Source: Company reports/Fung Global Retail & Technology
3Q16 RESULTS
Dollar General reported 3Q16 net sales of $5.32 billion, up 5.0%, and slightly below the consensus estimate of $5.36 billion.
The gross margin was 29.8% in the quarter, down 49 bps from the year-ago quarter, owing to higher markdowns, primarily for inventory clearance and promotions, as well as a greater proportion of sales of lower-margin consumables and increased inventory shrink, which was partially offset by higher initial inventory markups.
SG&A was 22.5% of revenues in the quarter, compared to 22.0% a year ago, due in part to increased retail labor and occupancy costs. In addition, the company recorded a $13 million (or 25 bps) charge and related expenses associated with the acquisition of the former Walmart Express store locations, primarily related to costs for lease termination for existing stores and the conversion of acquired stores to DG stores. The company also recorded $7.7 million (or 14 bps) of disaster-related expenses in the 2016 period, most of which were hurricane related, partially offset by lower payroll costs, incentive compensation expenses and advertising costs.
The effective tax rate was 36.2% in the quarter, lower year over year, primarily due to the recognition of the Work Opportunity Tax Credit.
EPS was $0.84, missing the $0.93 consensus estimate. Store relocation costs and disaster-related expenses hurt EPS by $0.05.
DETAILS FROM THE QUARTER
Management commented on the continuing impact of deflation in the quarter, the impact of which increased from 2Q to 3Q. Management estimated that the combined headwind from retail price deflation and a reduction in SNAP (Supplemental Nutrition Assistance Program—formerly known as food stamps) benefits hurt 2Q same-store sales by 100 bps–115 bps and 3Q same-store sales by 150 bps–175 bps.
Comps declined by 0.1%, due to a decline in traffic, partially offset by higher transaction values. Same-store sales growth was positive for consumables, offset by a decline for nonconsumables.

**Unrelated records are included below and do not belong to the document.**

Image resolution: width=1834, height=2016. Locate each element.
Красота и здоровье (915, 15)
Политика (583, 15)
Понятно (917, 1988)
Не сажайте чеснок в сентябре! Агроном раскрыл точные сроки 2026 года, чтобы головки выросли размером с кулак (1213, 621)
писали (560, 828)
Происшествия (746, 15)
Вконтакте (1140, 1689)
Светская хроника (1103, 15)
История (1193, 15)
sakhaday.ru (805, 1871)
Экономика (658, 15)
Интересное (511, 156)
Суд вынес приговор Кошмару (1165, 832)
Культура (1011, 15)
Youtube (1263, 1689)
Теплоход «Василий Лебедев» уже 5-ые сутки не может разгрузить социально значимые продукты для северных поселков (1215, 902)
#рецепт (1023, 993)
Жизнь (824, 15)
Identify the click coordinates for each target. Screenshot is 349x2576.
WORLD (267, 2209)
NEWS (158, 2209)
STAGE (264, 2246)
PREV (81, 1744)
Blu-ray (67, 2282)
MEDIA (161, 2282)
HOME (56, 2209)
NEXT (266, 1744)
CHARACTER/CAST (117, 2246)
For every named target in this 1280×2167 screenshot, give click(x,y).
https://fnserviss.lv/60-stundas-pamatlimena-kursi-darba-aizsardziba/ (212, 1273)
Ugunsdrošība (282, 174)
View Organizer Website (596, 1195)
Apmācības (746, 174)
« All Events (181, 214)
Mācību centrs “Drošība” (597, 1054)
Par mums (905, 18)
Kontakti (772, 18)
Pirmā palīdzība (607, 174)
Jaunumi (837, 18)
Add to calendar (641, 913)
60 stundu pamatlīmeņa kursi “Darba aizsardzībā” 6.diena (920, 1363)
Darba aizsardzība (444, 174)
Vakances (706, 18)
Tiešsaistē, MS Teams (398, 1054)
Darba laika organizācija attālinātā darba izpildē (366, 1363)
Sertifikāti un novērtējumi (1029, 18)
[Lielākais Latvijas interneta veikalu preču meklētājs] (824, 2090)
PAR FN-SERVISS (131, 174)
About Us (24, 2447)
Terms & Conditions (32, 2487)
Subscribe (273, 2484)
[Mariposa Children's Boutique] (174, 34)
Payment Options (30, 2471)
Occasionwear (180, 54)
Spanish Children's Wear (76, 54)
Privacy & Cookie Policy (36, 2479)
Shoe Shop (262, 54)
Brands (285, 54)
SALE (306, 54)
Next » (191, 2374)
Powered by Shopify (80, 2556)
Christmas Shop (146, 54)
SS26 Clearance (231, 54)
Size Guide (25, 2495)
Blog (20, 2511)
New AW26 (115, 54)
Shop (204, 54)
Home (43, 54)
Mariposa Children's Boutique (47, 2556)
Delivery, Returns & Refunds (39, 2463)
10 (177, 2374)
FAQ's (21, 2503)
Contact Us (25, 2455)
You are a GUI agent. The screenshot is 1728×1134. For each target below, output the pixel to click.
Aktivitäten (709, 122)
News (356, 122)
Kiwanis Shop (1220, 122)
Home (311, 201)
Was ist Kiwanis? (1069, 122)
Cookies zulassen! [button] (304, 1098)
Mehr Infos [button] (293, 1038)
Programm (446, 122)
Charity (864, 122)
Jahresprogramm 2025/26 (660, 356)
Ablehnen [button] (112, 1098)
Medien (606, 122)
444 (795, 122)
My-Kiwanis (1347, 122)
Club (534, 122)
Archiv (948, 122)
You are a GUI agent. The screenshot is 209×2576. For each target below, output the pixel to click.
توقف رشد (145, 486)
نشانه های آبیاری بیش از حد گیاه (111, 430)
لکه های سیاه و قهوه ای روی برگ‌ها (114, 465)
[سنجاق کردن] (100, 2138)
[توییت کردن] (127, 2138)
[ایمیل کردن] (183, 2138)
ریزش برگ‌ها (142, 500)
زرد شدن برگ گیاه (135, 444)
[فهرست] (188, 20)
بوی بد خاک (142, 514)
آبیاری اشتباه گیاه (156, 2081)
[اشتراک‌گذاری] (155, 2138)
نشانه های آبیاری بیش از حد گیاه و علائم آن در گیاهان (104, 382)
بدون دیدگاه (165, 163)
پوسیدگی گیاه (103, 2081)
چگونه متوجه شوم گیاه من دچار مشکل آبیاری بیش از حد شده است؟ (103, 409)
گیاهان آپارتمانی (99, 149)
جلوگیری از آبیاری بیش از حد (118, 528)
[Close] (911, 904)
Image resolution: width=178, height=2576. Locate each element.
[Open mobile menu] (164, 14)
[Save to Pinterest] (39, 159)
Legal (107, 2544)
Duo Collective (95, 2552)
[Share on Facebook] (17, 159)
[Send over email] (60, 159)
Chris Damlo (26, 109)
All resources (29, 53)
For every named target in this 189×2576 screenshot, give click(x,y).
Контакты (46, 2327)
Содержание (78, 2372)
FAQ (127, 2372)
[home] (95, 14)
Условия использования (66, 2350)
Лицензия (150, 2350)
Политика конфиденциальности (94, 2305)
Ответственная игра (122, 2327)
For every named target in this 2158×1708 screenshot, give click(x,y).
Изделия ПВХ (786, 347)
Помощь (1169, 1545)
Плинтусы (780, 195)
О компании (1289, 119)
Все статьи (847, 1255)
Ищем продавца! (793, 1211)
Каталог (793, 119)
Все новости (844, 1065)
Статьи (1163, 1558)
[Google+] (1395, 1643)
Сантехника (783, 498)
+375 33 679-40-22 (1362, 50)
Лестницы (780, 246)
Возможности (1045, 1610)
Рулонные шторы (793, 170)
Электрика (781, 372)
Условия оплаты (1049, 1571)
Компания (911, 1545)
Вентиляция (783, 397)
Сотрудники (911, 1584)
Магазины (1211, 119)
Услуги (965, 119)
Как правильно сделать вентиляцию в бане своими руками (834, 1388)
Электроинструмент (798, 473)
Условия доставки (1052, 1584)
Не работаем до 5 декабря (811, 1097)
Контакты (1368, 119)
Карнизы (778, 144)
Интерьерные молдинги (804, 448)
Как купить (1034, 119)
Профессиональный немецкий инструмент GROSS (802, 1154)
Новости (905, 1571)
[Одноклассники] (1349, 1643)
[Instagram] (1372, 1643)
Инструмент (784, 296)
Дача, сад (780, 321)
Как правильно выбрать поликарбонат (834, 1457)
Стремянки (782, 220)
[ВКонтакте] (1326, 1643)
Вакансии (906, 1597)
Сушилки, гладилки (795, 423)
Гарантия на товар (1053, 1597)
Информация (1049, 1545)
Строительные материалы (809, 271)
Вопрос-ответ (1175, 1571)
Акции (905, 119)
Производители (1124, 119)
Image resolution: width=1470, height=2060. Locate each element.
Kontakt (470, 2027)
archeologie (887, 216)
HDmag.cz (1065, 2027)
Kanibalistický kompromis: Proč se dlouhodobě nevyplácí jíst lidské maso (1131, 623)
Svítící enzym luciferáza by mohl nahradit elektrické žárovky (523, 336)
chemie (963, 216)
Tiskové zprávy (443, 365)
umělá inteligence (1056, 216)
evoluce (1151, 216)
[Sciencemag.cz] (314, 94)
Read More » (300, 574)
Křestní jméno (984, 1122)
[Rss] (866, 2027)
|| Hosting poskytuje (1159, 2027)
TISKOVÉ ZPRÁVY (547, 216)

August and October had positive sales growth in the quarter, with October being the strongest month.
Sales by category break down as follows:
Source: Company reports
In the quarter, Dollar General invested gross margin dollars in a number of strategies designed to drive traffic. Moreover, the company also made pricing, labor and marketing investments in designated market areas in order to improve same-store sales and market share, as well as provide customers with affordability, value and convenience. These pricing actions were implemented selectively across about 70% of the company’s store base on about 450 items targeting high-household-penetration and fast-turning categories. Although these investments will take time to be fully realized, the company is already seeing improvements in transactions, units and weekly same-store sales across most of the stores in which it made these investments.
In the quarter, Dollar General converted 42 Walmart Express locations to the Dollar General banner, which was ahead the company’s plan.
During the first 39 weeks of the year, the company opened 768 new stores and closed 46 new stores, ending the quarter with 13,205 stores. Square footage increased 6.8% in the 39-week period.
In 2016, the company remains on track to open 900 new stores and relocate or remodel a total of 900 stores.
REVISED 2016 OUTLOOK
Dollar General now expects 2016 EPS growth at the low end of the 10%–15% growth range, i.e., $4.36–$4.55, based on 2016 adjusted EPS of $3.96. The current consensus estimate is $4.46.
Using 1Q–3Q EPS of $2.95 and EPS at the low end of the range (i.e., $4.36) implies 4Q EPS of $1.41, below the current consensus estimate of $1.44.